Interessanti le testimonianze di Valdesi ed Ebrei, accomunati dall'essere stati parte molto minoritaria della truppa e per la prima volta non discriminati per non essere cattolici.
«I valdesi, espressione del mondo alpino, si accinsero serenamente al loro dovere di soldati» rammenta Giuseppe Platone, pastore valdese. «La guerra venne vissuta come tragica necessità e come servizio dedicato a una buona causa. Per noi il primo conflitto mondiale fu visto come ultima guerra d'indipendenza, cui avrebbe dovuto seguire un lungo periodo di pace. Ci sbagliammo».

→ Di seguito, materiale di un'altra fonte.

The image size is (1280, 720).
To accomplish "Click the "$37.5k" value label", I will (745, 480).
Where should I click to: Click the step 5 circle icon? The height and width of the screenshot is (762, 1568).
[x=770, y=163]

«I cappellani valdesi» continua Platone «vagano per i vari battaglioni alla ricerca dei correligionari sparsi un po' dovunque ed era come cercare il classico ago nel pagliaio; ma nessuno si tirò mai indietro di fronte al pericolo, pur di portare la sua parola di conforto».

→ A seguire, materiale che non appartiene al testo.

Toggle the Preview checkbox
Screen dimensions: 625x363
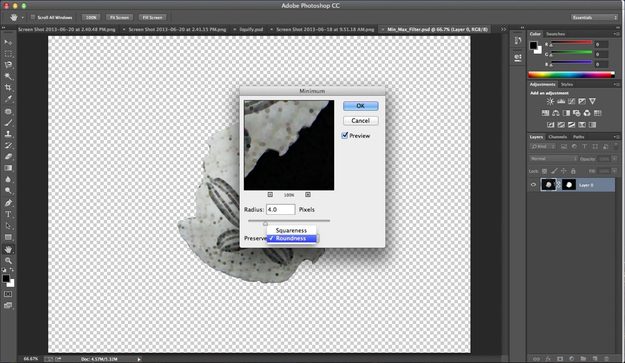click(345, 135)
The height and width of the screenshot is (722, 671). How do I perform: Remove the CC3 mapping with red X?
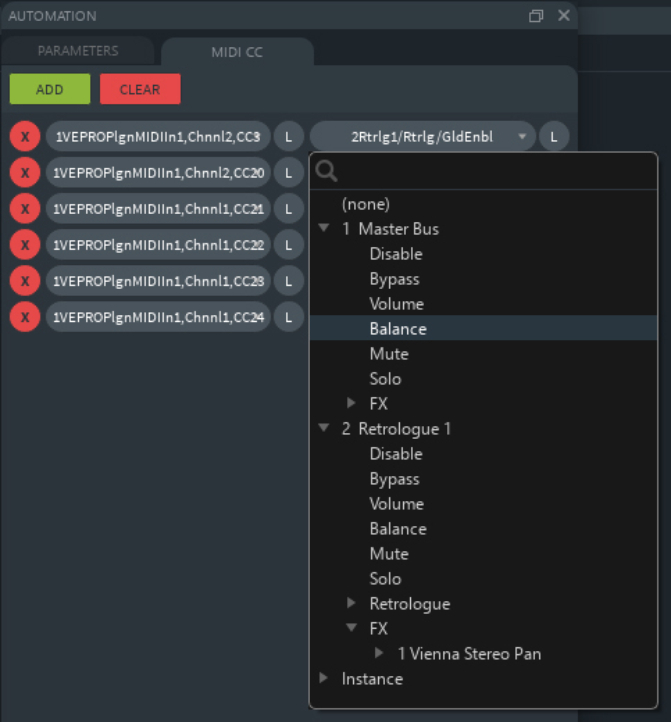click(x=25, y=136)
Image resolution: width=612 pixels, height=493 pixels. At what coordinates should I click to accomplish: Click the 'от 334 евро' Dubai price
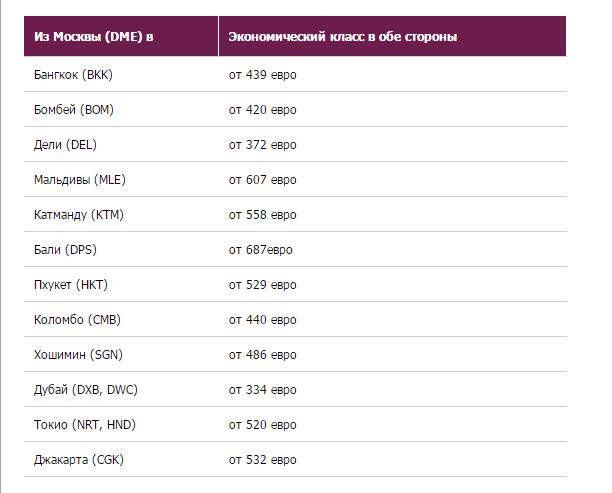262,390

«Per gli appartenenti alla comunità ebraica la Grande Guerra fu la prima vera occasione di assolvere al proprio dovere come cittadini» dice Francesco Palazzo, specializzando in studi storici all'Università degli Studi di Milano. «C'era da rimuovere il "vizio psicologico della minoranza" e la necessità di mostrarsi coraggiosi come risposta a chi accusava gli ebrei di codardia verso la Patria ospitante. Furono 5.500 gli ebrei coinvolti nel conflitto contro i 5.200.000 italiani; la metà di quegli ebrei fu costituita da ufficiali, dei quali 20 generali. I caduti di fede ebraica furono in tutto 700».

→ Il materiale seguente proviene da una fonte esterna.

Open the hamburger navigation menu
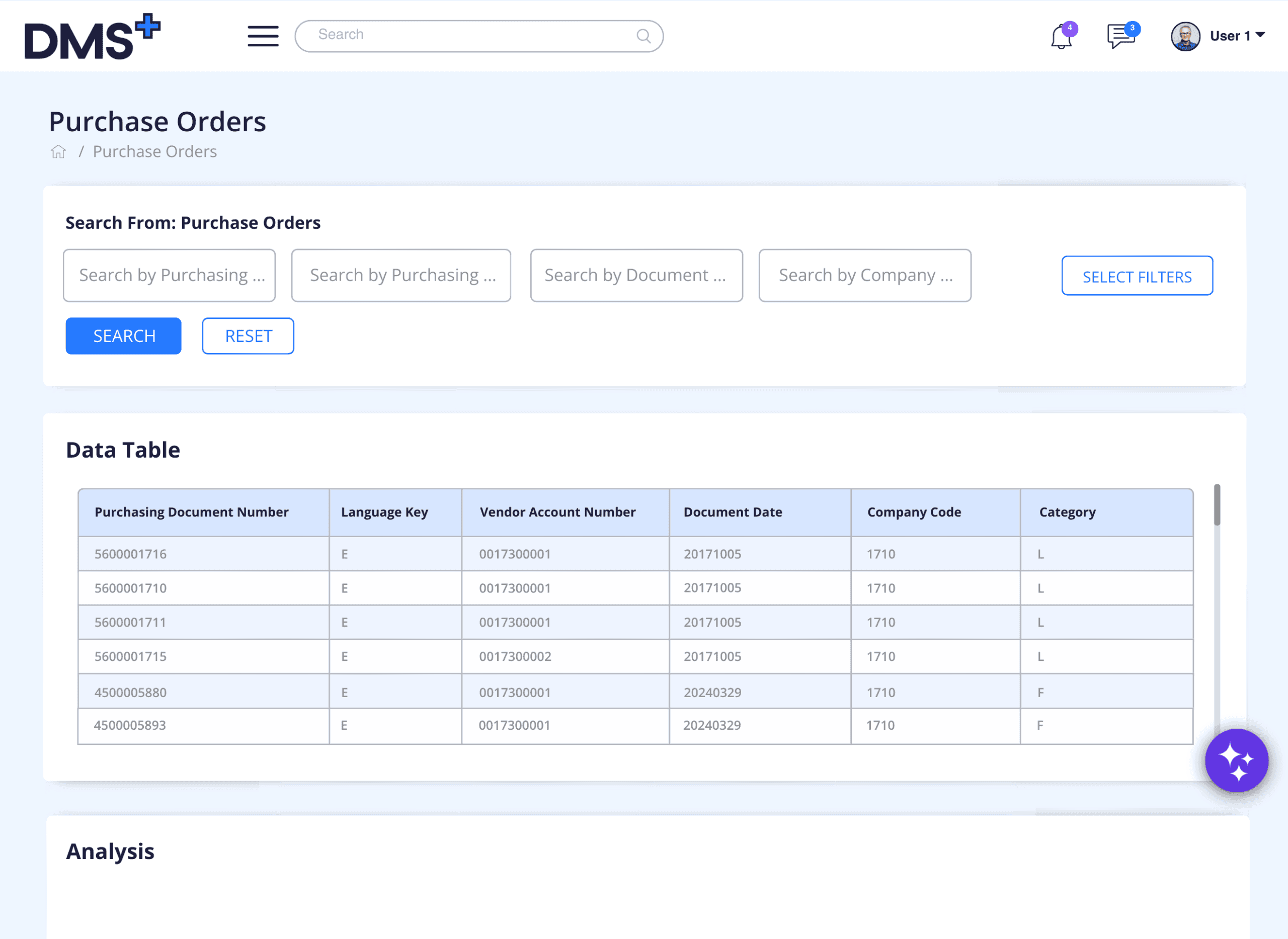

È stata poi la volta di Gregorio Taccola che ha illustrato l'archivio di Cesare Caravaglios, depositato nelle raccolte storiche del Comune di Milano; archivio dal quale si ricavano informazioni importanti sulla religiosità popolare. «La prima guerra mondiale fu per gli etnografi miniera e laboratorio di conoscenza e studio per effetto degli spostamenti di massa di parte cospicua della popolazione» ha documentato il ricercatore, che ha poi mostrato una lunga serie fotografica dedicata agli ex-voto dei soldati.
L'archivista Saverio Almini si è soffermato sulla corrispondenza fra l'Arcivescovo di Milano Cardinal Ferrari e il clero diocesano alle armi; mentre il docente Walter Rossi ha chiuso la giornata di studi parlando della religiosità nell'Esercito Austroungarico.
«Erede del Sacro romano Impero, esistente da più di mille anni, composto da 18 province in cui si parlavano 11 lingue diverse, il mondo di Francesco Giuseppe era davvero una Vaterland, una grande Patria in cui il senso della religiosità era elevatissimo» ha spiegato il professor Walter Rossi. «L'imperatore si fece ritrarre infinite volte a messa con la divisa militare di comandante supremo, quasi a voler significare che la benedizione divina non poteva che sbilanciarsi a favore delle truppe imperiali. Furono 300.000 mila i soldati ebrei a battersi per Francesco Giuseppe e furono un centinaio i rabbini da campo».
Degna cornice del convegno sono stati il moderatore Sergio Tazzer, misurato e competente; l'assessore alla Sicurezza del Comune di Milano, Marco Granelli; il presidente della sezione ANA di Milano, Luigi Boffi; il vessillo della sezione di Milano con le sue 9 medaglie d'oro e il gagliardetto del gruppo "Bedeschi".
Citazione a parte per la gentile dottoressa Maria Fratelli, padrona di casa, direttrice del Museo del Risorgimento, la quale ha ricordato a tutti che «la storia è un dialogo senza fine fra presente e passato».